A mass of 0.2 kg, length 1m and cross sectional area `4.9 xx 10^(-7) m^(2)` is suspended from a massless wire. The mass is pulled slightly in the vertically downward direction and released. It performs simple harmonic motion of angular frequency 70 rad `s^(-1)`. If the Young's modulus of the material of the wire is `x xx 10^(9) Nm^(-2)`, find the value of x.

To find the value of \( x \) in the Young's modulus of the material of the wire, we can follow these steps: ### Step 1: Understand the relationship between Young's modulus, stress, and strain Young's modulus \( Y \) is defined as the ratio of stress to strain: \[ Y = \frac{\text{Stress}}{\text{Strain}} \] ### Step 2: Define stress and strain Stress (\( \sigma \)) is given by: \[ \sigma = \frac{F}{A} \] where \( F \) is the force applied, and \( A \) is the cross-sectional area.
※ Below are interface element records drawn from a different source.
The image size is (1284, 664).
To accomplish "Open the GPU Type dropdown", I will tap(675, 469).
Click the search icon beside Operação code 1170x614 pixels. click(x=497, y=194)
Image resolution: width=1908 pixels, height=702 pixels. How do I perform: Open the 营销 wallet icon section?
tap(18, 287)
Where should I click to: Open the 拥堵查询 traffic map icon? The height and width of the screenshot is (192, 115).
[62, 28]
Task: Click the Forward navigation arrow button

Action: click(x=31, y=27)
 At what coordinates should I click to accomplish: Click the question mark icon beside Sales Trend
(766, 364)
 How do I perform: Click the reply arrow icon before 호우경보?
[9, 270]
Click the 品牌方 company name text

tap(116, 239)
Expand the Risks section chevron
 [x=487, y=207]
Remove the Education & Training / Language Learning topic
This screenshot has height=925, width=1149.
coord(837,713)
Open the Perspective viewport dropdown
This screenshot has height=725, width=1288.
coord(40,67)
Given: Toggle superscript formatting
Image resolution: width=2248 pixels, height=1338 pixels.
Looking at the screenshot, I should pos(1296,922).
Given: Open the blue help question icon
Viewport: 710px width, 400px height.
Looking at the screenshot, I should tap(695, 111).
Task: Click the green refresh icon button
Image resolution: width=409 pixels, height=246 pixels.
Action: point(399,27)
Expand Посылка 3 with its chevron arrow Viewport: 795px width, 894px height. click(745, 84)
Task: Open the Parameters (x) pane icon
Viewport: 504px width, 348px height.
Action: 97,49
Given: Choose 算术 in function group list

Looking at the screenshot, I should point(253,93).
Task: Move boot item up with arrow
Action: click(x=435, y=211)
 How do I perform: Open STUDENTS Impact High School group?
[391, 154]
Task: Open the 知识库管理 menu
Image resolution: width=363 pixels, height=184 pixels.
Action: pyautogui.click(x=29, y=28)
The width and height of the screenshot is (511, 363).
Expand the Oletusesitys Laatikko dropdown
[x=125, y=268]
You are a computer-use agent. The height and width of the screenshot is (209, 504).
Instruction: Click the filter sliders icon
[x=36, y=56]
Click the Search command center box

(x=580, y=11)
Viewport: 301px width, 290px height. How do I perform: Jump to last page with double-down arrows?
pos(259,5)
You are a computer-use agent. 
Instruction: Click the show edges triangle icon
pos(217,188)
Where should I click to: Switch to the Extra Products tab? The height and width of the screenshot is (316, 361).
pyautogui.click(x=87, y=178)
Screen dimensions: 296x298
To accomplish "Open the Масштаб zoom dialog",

Strain (\( \epsilon \)) is defined as: \[ \epsilon = \frac{\Delta L}{L} \] where \( \Delta L \) is the change in length (extension) and \( L \) is the original length. ### Step 3: Calculate the force acting on the wire The force acting on the wire due to the suspended mass is the weight of the mass: \[ F = mg \] where \( m = 0.2 \, \text{kg} \) and \( g \approx 9.81 \, \text{m/s}^2 \). Thus, \[ F = 0.2 \times 9.81 = 1.962 \, \text{N} \] ### Step 4: Substitute values into the stress formula The cross-sectional area \( A \) is given as \( 4.9 \times 10^{-7} \, \text{m}^2 \). Therefore, the stress is: \[ \sigma = \frac{F}{A} = \frac{1.962}{4.9 \times 10^{-7}} \approx 4.0 \times 10^{6} \, \text{N/m}^2 \] ### Step 5: Relate angular frequency to spring constant The angular frequency \( \omega \) of the simple harmonic motion is given as \( 70 \, \text{rad/s} \). The spring constant \( k \) can be related to \( \omega \) and mass \( m \) by: \[ \omega = \sqrt{\frac{k}{m}} \implies k = m\omega^2 \] Substituting the values: \[ k = 0.2 \times (70)^2 = 0.2 \times 4900 = 980 \, \text{N/m} \] ### Step 6: Calculate the strain Using the relationship \( \Delta L = \frac{mg}{k} \): \[ \Delta L = \frac{1.962}{980} \approx 0.002 \, \text{m} \] Now, the strain is: \[ \epsilon = \frac{\Delta L}{L} = \frac{0.002}{1} = 0.002 \] ### Step 7: Substitute into Young's modulus formula Now substituting stress and strain into the Young's modulus formula: \[ Y = \frac{\sigma}{\epsilon} = \frac{4.0 \times 10^{6}}{0.002} = 2.0 \times 10^{9} \, \text{N/m}^2 \] ### Step 8: Find \( x \) Given that \( Y = x \times 10^{9} \, \text{N/m}^2 \), we can equate: \[ 2.0 \times 10^{9} = x \times 10^{9} \] Thus, \( x = 2 \). ### Final Answer The value of \( x \) is \( 2 \). ---